Comprendo que exista el olvido, de hecho es el destino final de cualquiera, incluso de los nombres que todavía resuenan en la historia. Pero hay figuras históricas cuyo rostro no venden camisetas ni estampas, ni su obra parece llamar la atención de cineastas ni de novelistas, aunque haya autores que, en cierto modo, se inspiren en algunos de ellos. Aportando menos que Laplace, salvo en su despótico totalitarismo y en su afición a coleccionar conflictos bélicos y estados vecinos, vende muchísimo más quien fuera su alumno en la Escuela Militar de París. Sí, ese personaje que más veces ha salido en la pantalla cinematográfica, más que Jesucristo, Julio César o Espartaco haciendo de Kirk Douglas, el mismo personaje que inspiró el nombre de un cerdo orwelliano y aquel que nombraría a Laplace ministro del interior y le concedería la distinción de Caballero de la Orden Nacional de la Legión de Honor porque podía hacerlo; ¿o acaso no era un héroe para muchos y, para él, digno de (auto)proclamarse emperador? Ante esto, me convenzo de que existen figuras históricas imprescindibles que se recuerda más que otras y esas, como la de Pierre-Simon Laplace, ya pocos recuerdan, a pesar de que en el caso del matemático una regla, un asteroide, un accidente lunar lleven su apellido o de que una hipótesis demoníaca suya hiciese desparecer el libre albedrío, para determinar que estamos bien jodidos. No se trata de estar hablando de él a todas horas, ni siquiera una vez al mes o al año, ni de ir al peluquero y pedirle su corte de pelo o de intentar siempre ir a favor del viento que sople en cada momento, pero no estaría de más un mínimo de reconocimiento por mi parte a sus aportaciones a las matemáticas y a la astronomía. Por ejemplo, su “Hipótesis nebular” sobre la formación del sistema solar es de la que bebe la teoría de la formación estelar actual.

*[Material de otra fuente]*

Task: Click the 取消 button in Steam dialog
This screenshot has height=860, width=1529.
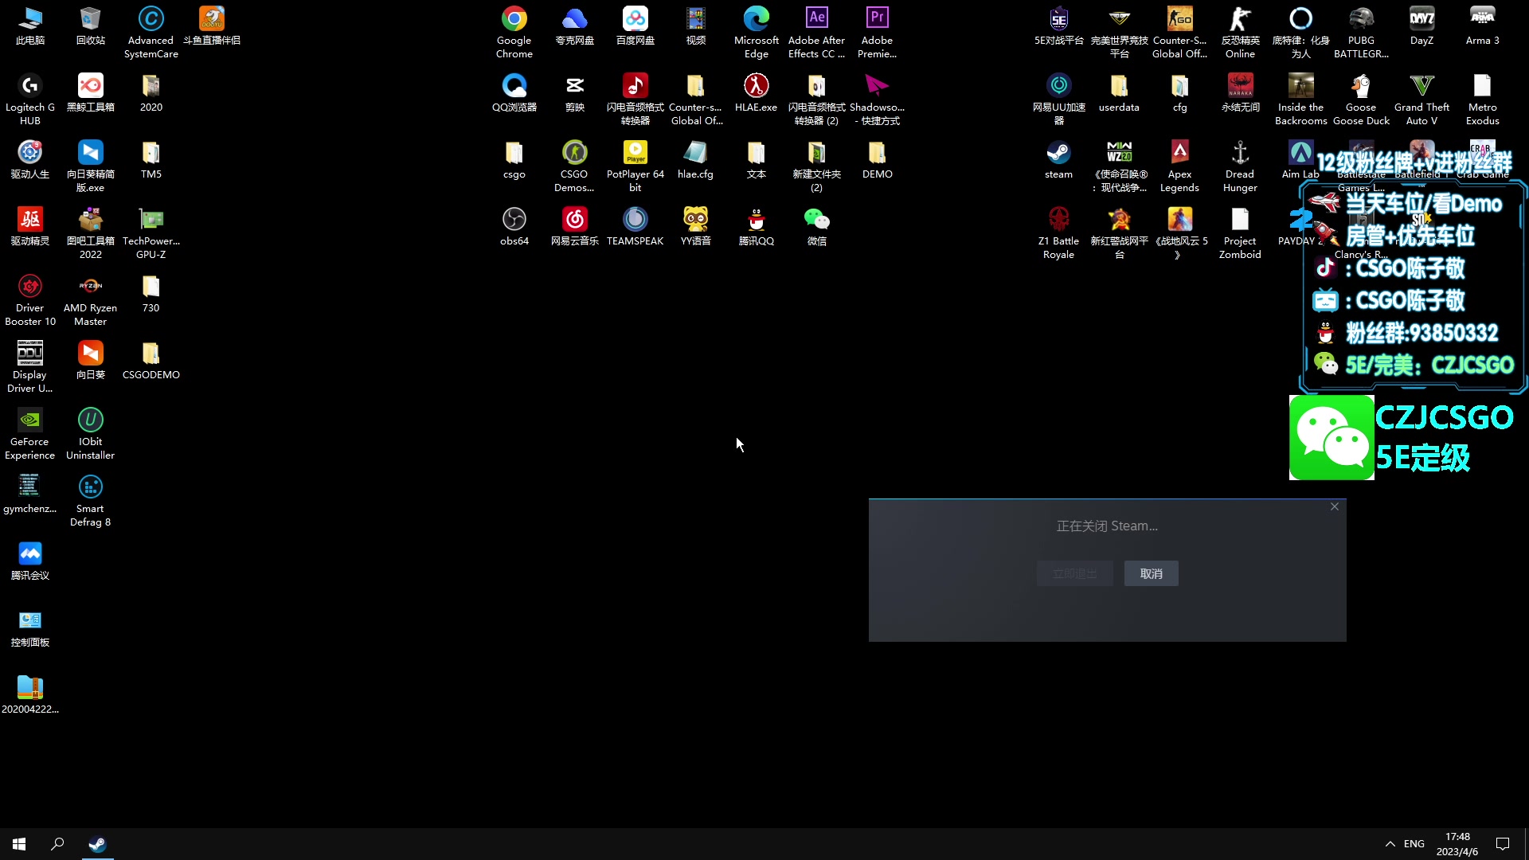Action: (x=1151, y=573)
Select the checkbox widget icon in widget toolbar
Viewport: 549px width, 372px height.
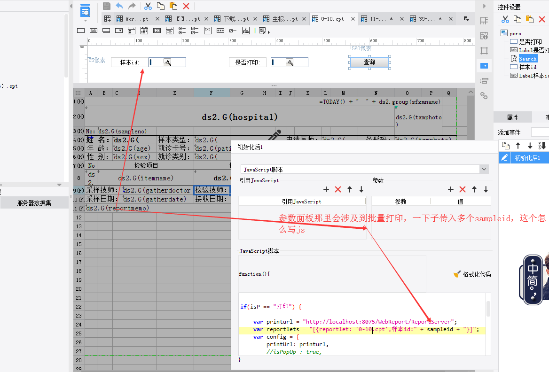233,31
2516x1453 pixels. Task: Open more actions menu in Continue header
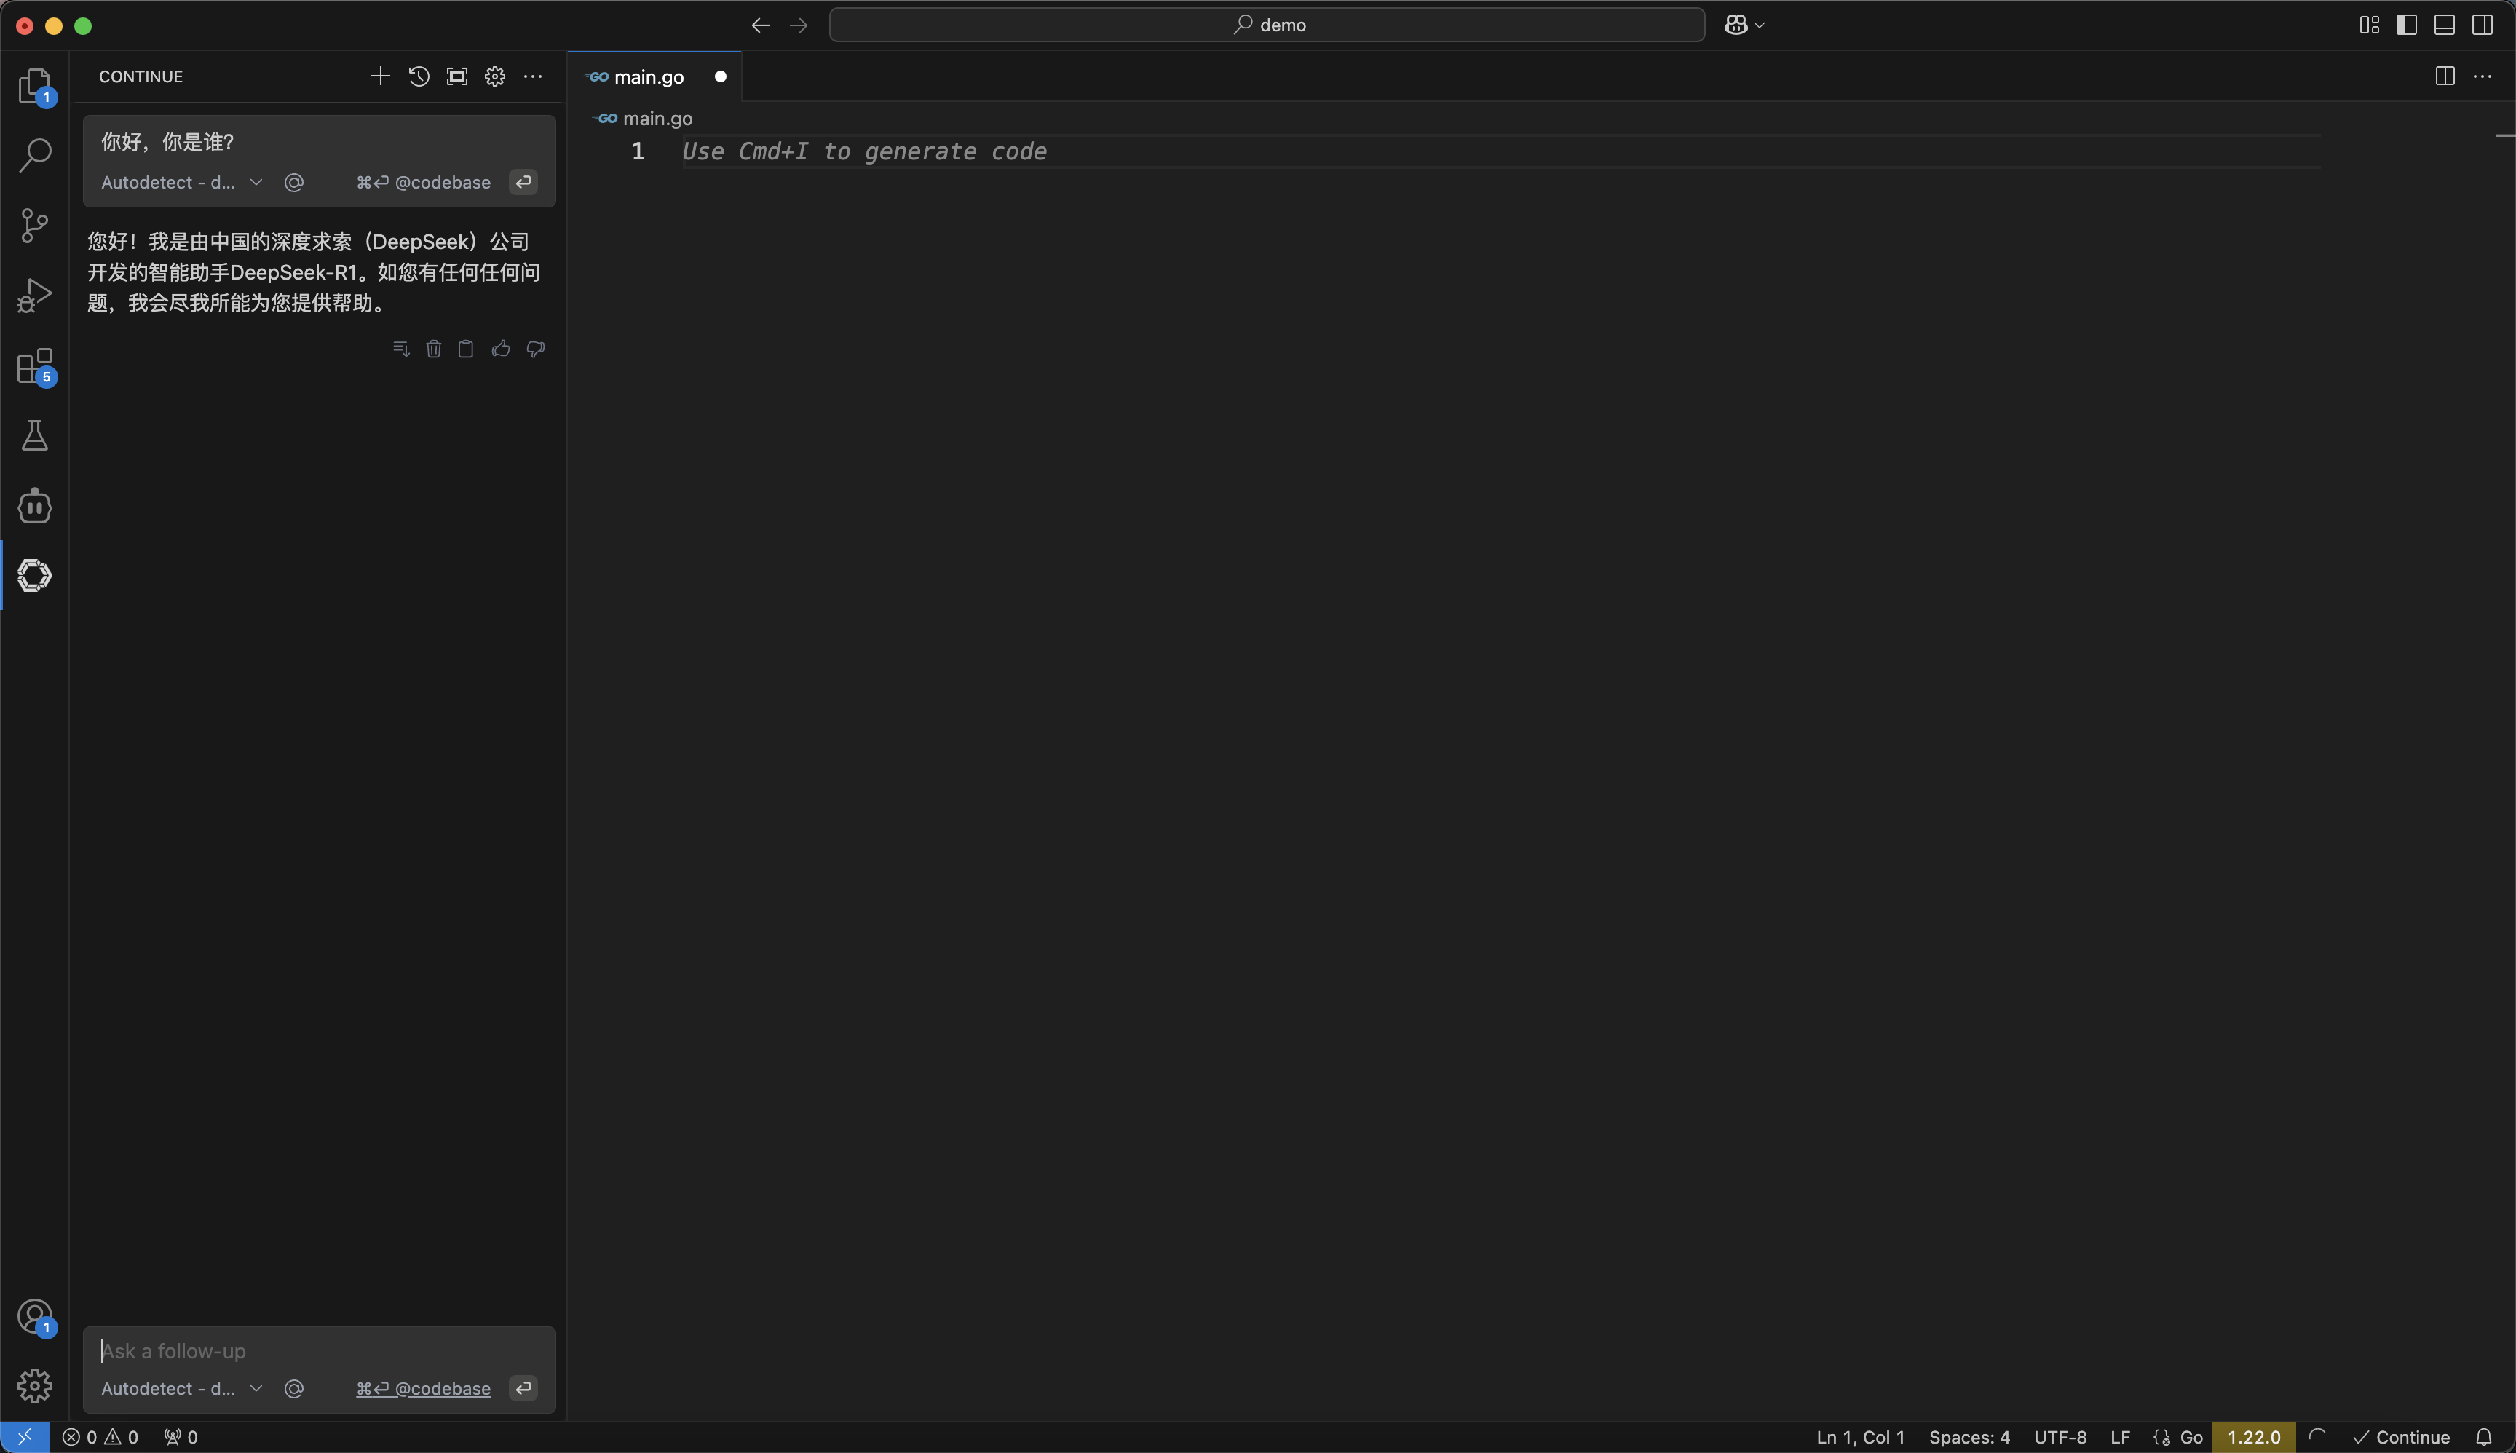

Su persona y su obra son de las que se conocen a posteriori de que suene su regla, si es que asoma el interés de saber algo sobre él. Me refiero a que, prácticamente, todos hemos hecho alguna vez un cálculo de probabilidad y que el alumnado ve el tema en el instituto. Manejamos mejor o peor la regla de Laplace, pero pocos adultos y menores sabemos que ese nombre corresponde al apellido de unos granjeros de Normandía que escasas oportunidades escolares podían ofrecerle a su hijo Pierre-Simon, de ahí que fuese el vecindario quien contribuyese para que pudiera cursar en la Universidad de Caen. Laplace nació en el seno de una familia humilde, pero, con los años, y debido a sus altas capacidades, no como las actuales que proliferan como hongos, y a sus aportaciones a la ciencia, también a su habilidad para adaptarse, sería nombrado marqués. Aunque por causas distintas, ese salto de clase del campesinado a la burguesía y, de esta, a la nobleza, que se produjo tras la restauración borbónica francesa, se antoja impensable en el Medioevo y en el tiempo de la Revolución, cuando la moda eran el terror y el rodarán cabezas.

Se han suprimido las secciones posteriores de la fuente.